[WHAT THIS TASK INVOLVES] In the records, each line holding "dimensions" must be reported.

Data entries:

————————

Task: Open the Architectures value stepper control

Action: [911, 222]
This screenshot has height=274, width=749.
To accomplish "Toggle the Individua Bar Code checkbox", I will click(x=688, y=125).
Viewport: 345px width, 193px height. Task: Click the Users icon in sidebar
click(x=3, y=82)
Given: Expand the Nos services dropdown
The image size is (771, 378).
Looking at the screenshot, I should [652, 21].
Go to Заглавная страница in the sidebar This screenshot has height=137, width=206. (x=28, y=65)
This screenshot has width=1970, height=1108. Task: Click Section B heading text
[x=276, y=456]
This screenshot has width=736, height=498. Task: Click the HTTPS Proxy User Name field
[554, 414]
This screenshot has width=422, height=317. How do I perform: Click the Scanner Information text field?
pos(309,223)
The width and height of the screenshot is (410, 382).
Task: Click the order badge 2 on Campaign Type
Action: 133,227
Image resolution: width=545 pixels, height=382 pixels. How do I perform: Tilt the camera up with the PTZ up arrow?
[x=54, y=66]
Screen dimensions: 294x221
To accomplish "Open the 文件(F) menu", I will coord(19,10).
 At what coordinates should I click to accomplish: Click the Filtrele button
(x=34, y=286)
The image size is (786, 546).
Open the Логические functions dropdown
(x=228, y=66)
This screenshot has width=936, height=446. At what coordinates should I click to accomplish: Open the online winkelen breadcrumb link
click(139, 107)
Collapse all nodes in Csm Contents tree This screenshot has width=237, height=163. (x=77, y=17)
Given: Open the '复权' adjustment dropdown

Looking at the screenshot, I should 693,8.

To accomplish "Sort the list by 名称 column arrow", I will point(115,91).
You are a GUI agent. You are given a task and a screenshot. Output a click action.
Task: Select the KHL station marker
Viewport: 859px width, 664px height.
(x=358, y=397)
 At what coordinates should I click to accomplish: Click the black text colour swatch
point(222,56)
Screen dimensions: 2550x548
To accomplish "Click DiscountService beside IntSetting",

————————

[YOUR RESPONSE]
Screen dimensions: 294x221
Screen dimensions: 2550x548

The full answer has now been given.